Task directions >>
Find every line in the material below with the string "Given" and state how many there are, with no other text.

○ ○ ○ ○ ○ ○ ○

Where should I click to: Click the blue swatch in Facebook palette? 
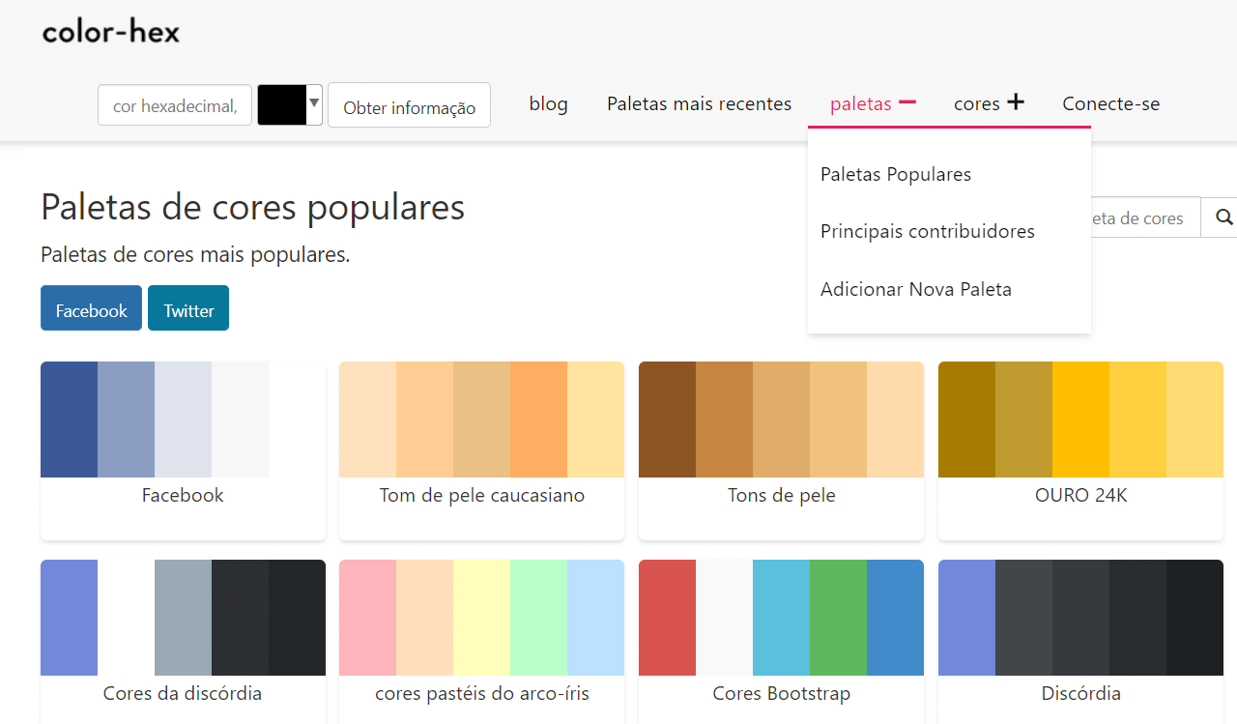click(69, 419)
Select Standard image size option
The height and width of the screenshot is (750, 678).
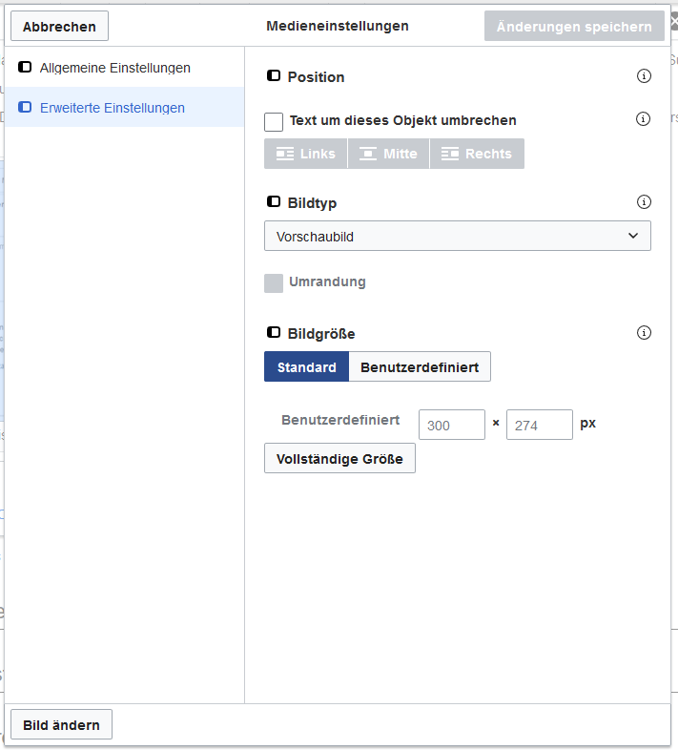306,366
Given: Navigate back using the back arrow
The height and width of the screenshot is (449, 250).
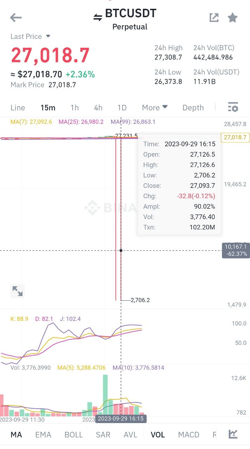Looking at the screenshot, I should 15,17.
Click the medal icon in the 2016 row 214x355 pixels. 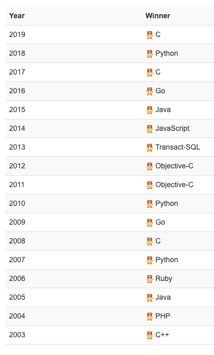(x=149, y=91)
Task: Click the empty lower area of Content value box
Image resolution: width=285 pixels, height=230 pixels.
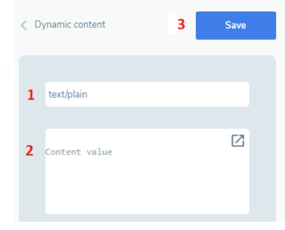Action: coord(148,188)
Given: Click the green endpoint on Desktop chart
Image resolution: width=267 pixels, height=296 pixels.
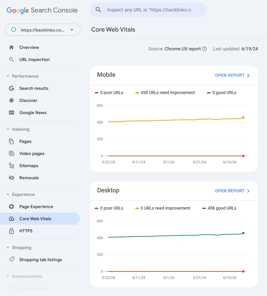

○ ○ ○ ○ ○ ○ ○

Result >>
2